Alfons Oswald (* 8. Februar 1903 in Norsingen; † 25. Mai 1969 in Freiburg im Breisgau) war ein deutscher Landrat im Nationalsozialismus im besetzten Polen. Im Distrikt Krakau war er als Kreishauptmann und im Distrikt Radom als leitender Mitarbeiter der Distriktverwaltung an der Organisation des Holocaust beteiligt. In der Bundesrepublik Deutschland wurde er langjähriger Landrat in den Kreisen Säckingen, Emmendingen und Freiburg.

Alfons Oswald studierte von 1921 bis 1924 in Tübingen, Hamburg und Freiburg Nationalökonomie und Rechtswissenschaften. 1924 wurde er Mitglied der katholischen Studentenverbindung K.D.St.V. Wildenstein Freiburg im Breisgau. Das Studium musste er aus wirtschaftlichen Gründen unterbrechen und konnte es erst ab 1925 fortsetzen und 1928 die erste juristische Staatsprüfung ablegen, 1931 die zweite. Zum 1. April 1934 wurde er Regierungsrat in Neustadt im Schwarzwald, 1936 wurde er nach Donaueschingen versetzt. Der NSDAP konnte er erst nach der Lockerung der Mitglieder-Aufnahmesperre im Jahr 1937 beitreten, 1939 kam es zu einem Parteigerichtsverfahren, das am 17. Februar 1943 eingestellt wurde.[1]

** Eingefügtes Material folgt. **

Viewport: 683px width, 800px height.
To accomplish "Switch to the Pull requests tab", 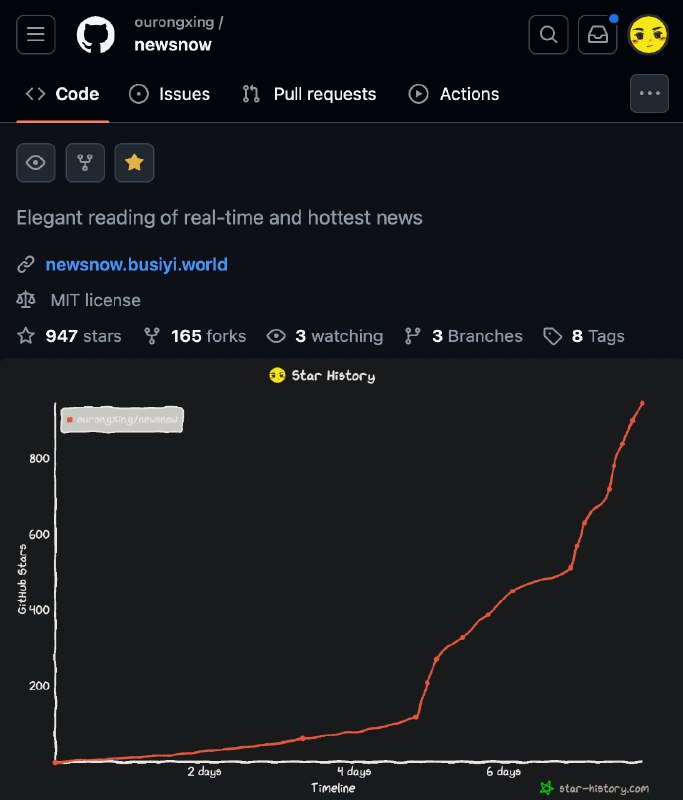I will point(309,94).
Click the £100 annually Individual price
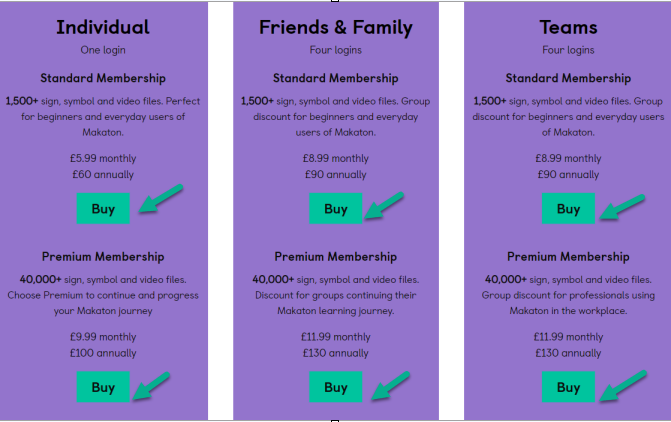Image resolution: width=671 pixels, height=422 pixels. click(103, 353)
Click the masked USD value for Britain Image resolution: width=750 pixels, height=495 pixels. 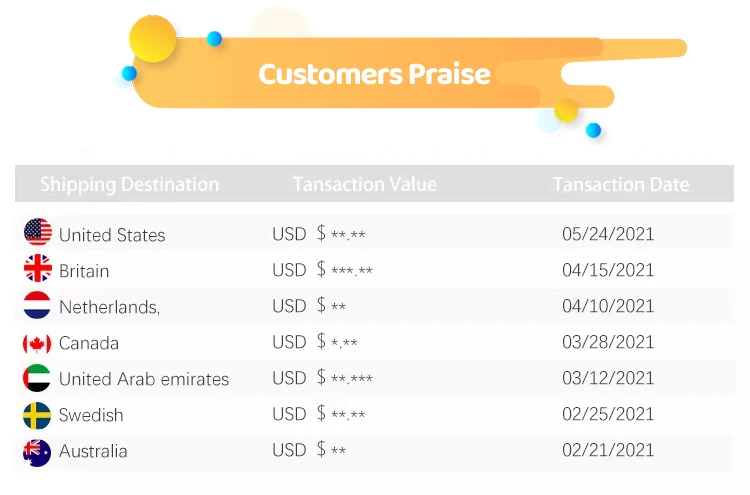323,271
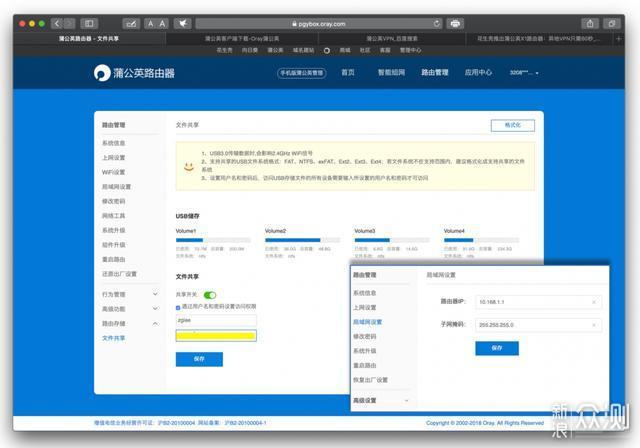640x448 pixels.
Task: Click the blue 保存 button under file sharing
Action: pos(199,359)
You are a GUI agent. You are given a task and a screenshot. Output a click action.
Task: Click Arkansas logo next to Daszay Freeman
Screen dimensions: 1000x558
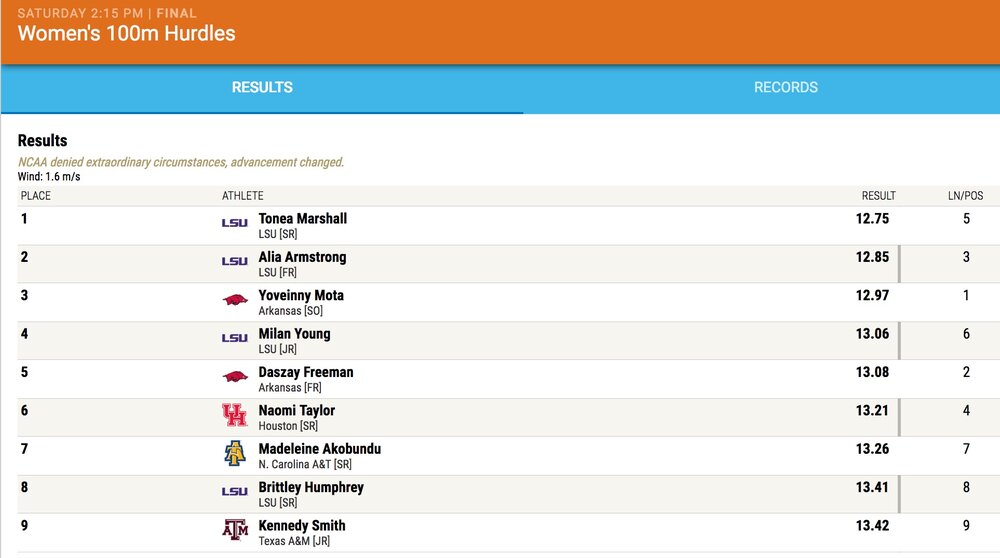(x=234, y=376)
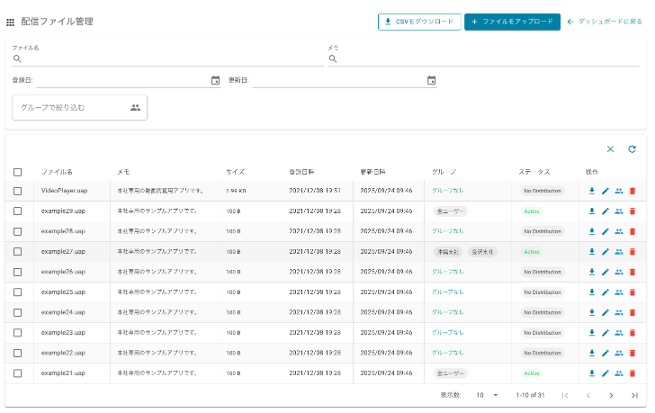Toggle the select-all checkbox in table header
The image size is (655, 413).
[17, 172]
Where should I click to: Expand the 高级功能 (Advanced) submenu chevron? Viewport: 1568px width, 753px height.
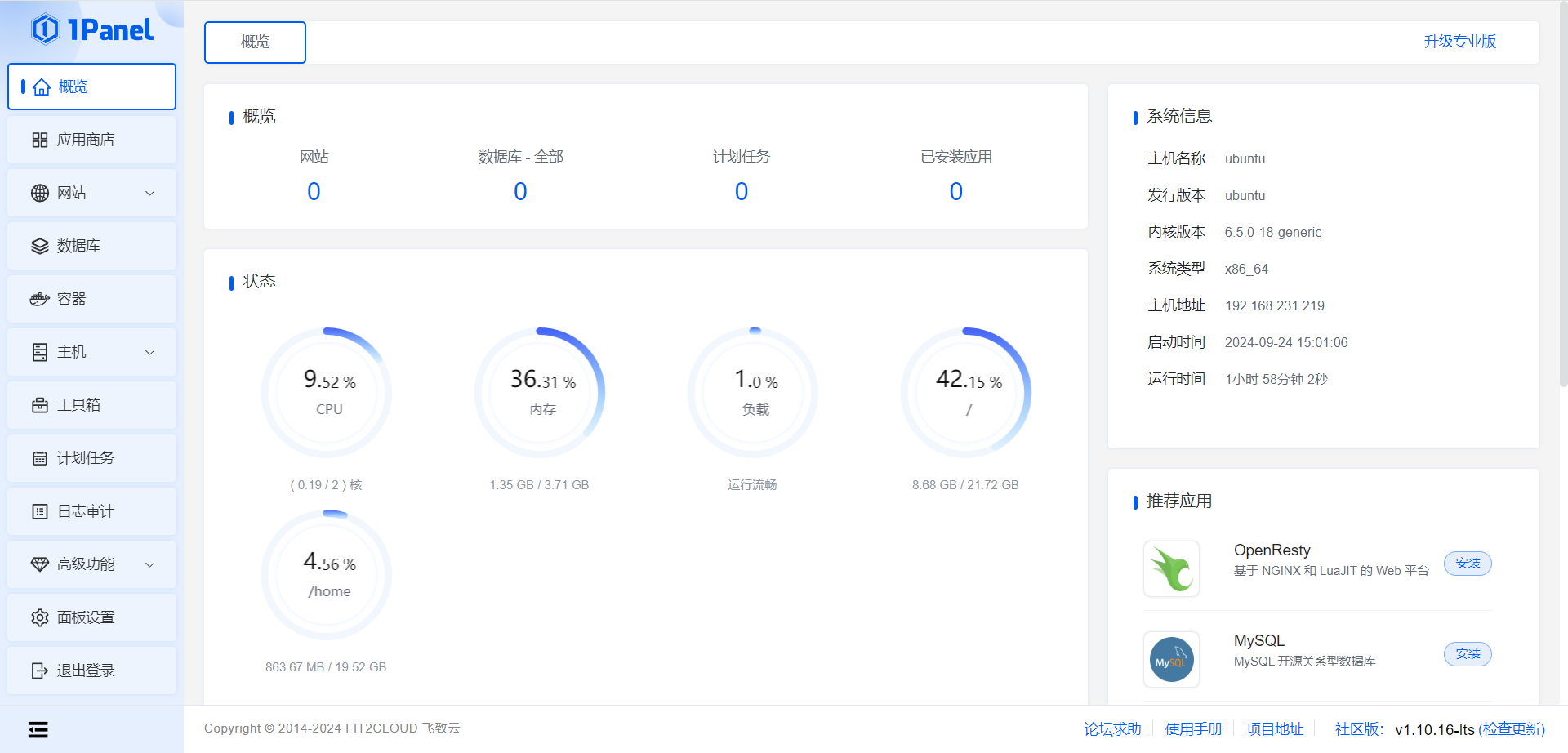click(149, 564)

Mit Einrichtung des Generalgouvernements in Polen war er ab September 1939 zunächst Landkommissar im Kreis Dębica im Distrikt Krakau und war dort vom 15. Dezember 1939 bis 22. Juni 1941 Kreishauptmann, sein Distriktgouverneur war Otto Wächter. Danach war er bis Dezember 1943 in der inneren Verwaltung im Distrikt Radom unter dem Distriktgouverneur Ernst Kundt. Danach wurde er zur Wehrmacht eingezogen. Im Jahr 1945 war er in Kriegsgefangenschaft.

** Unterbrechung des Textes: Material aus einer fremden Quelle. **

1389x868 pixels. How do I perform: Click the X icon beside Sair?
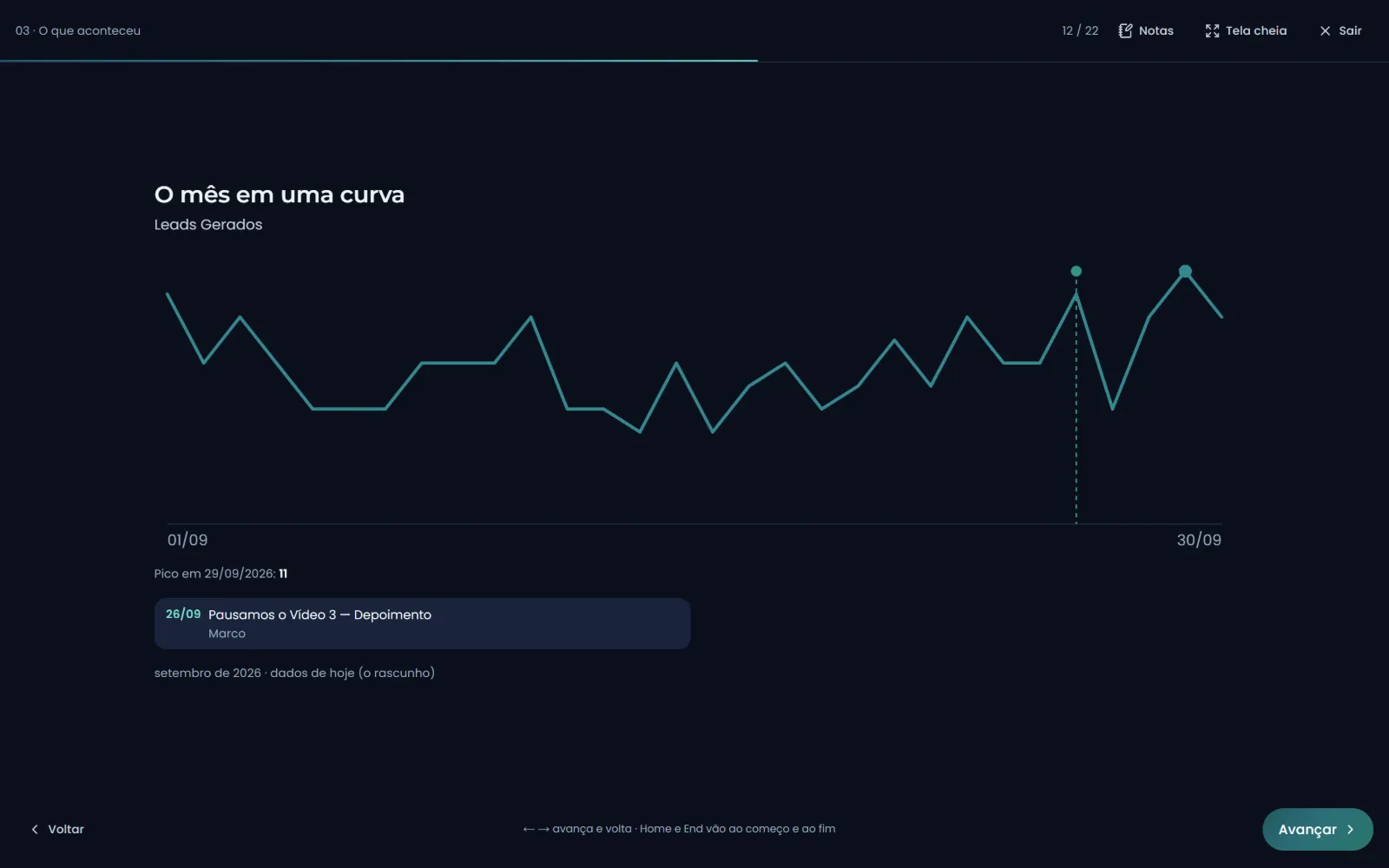click(x=1325, y=30)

Oswald hat sich an seinem Wohnort Radom am 7. August 1942 für den Verbleib einer jüdischen Handwerkerfamilie in der Stadt eingesetzt, da sie für ihn sehr zufriedenstellend gearbeitet hatte, und sah gleichzeitig zu, wie das kleine und am 16. August 1942 das große Ghetto in Radom geräumt wurden und 20.000 Juden in das Vernichtungslager Treblinka deportiert wurden.[2] Zwei Monate vorher hatte sich Oswald als stellvertretender Distriktgouverneur beschwert, dass die Aktion Reinhardt im Distrikt Radom „erst“ im August 1942 beginne und sein Distrikt bei der Judenumsiedlung in den Distrikt Lublin ins Hintertreffen geraten sei,[3] dort lag das Vernichtungslager Belzec.

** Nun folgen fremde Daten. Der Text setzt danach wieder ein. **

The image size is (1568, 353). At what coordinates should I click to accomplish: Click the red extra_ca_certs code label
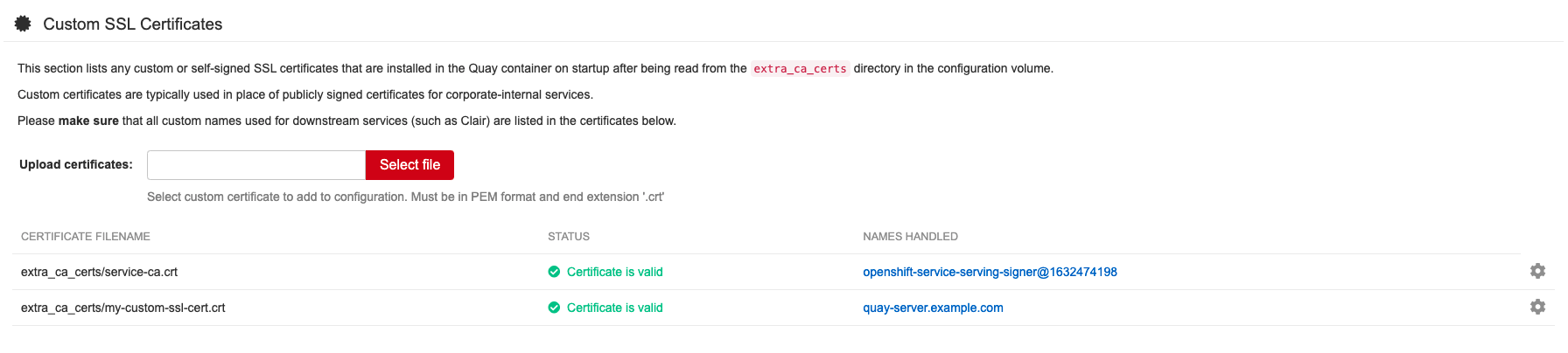tap(800, 69)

Über die Entnazifizierung Oswalds ist nichts bekannt, zugute kam ihm bei seiner raschen Wiederverwendung, dass es zu dem aktenkundigen Konflikt mit der NSDAP gekommen war.[4] Ab dem 1. Januar 1946 war er Landrat im Landkreis Säckingen, ab dem 7. Januar 1949 Landrat im Landkreis Emmendingen, vom 1. Juni 1953 bis 1968 Landrat im Landkreis Freiburg. Seit November 1953 war Oswald Mitglied der CDU. Mit dem Eintritt in den Ruhestand 1968 erhielt er das Große Bundesverdienstkreuz. In Ehrenkirchen-Norsingen ist eine Straße nach ihm benannt.

Ein Verfahren wegen uneidlicher Falschaussage im Zusammenhang mit den nach 1959 eingeleiteten Ermittlungsverfahren wegen der Beteiligung der Kreishauptleute an den NS-Verbrechen im besetzten Polen wurde 1965 bei der Staatsanwaltschaft Freiburg wegen Verjährung eingestellt.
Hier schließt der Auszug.